▶ _Work to complete_
Go through the entries below and tally the lines containing the string "computer"; report only the tally.

::: Data records

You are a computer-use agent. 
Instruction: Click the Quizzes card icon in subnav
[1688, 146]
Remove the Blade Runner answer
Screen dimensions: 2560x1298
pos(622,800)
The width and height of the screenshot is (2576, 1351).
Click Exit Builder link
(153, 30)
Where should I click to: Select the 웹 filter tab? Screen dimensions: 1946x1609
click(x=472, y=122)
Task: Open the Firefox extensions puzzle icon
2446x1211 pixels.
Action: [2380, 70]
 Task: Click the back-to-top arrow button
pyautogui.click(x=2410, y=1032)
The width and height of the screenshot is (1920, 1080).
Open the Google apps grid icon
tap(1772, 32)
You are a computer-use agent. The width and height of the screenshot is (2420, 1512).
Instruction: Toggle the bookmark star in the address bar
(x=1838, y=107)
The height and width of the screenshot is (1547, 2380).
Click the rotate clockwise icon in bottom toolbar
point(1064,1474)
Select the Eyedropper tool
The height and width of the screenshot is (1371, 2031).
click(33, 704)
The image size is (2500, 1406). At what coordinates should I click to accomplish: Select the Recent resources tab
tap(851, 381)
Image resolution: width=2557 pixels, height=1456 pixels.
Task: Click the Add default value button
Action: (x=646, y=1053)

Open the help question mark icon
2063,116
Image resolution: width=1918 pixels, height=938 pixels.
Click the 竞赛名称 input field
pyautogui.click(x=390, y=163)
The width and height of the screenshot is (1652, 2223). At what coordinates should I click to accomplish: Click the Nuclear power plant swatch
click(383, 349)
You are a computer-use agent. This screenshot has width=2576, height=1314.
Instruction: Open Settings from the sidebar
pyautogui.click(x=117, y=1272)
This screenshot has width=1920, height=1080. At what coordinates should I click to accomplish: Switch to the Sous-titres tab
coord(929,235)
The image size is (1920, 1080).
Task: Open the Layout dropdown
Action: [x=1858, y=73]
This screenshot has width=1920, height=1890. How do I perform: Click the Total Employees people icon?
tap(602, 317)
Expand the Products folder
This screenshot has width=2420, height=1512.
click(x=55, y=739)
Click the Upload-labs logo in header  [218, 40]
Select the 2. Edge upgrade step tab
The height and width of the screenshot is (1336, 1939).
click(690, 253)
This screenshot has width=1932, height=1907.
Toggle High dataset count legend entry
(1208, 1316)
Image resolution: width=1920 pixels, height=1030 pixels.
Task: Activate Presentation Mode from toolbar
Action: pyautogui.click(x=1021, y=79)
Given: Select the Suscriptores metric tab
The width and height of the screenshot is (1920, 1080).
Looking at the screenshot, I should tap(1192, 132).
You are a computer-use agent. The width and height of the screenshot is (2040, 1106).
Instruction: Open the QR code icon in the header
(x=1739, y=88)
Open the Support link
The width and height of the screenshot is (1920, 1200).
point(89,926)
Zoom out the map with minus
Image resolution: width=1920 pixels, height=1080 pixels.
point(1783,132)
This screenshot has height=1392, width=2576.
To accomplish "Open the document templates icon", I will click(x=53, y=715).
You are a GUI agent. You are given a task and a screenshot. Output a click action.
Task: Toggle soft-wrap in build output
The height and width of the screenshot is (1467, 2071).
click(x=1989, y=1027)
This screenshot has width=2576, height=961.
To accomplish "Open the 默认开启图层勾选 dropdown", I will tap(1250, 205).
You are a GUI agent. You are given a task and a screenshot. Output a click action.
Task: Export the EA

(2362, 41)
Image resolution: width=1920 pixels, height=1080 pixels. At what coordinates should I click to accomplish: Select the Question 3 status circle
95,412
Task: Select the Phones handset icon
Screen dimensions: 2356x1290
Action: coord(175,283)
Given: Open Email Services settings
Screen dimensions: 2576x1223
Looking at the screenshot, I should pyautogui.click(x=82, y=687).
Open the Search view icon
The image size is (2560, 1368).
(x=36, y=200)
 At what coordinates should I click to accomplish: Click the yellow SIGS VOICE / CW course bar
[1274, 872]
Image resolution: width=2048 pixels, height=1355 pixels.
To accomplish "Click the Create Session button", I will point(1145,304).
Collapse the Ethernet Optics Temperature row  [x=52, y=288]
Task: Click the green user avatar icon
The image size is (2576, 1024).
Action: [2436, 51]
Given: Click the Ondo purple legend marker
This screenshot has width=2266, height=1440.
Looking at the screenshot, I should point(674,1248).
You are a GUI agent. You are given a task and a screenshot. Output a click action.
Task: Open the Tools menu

::::::

▶ _Reply_
4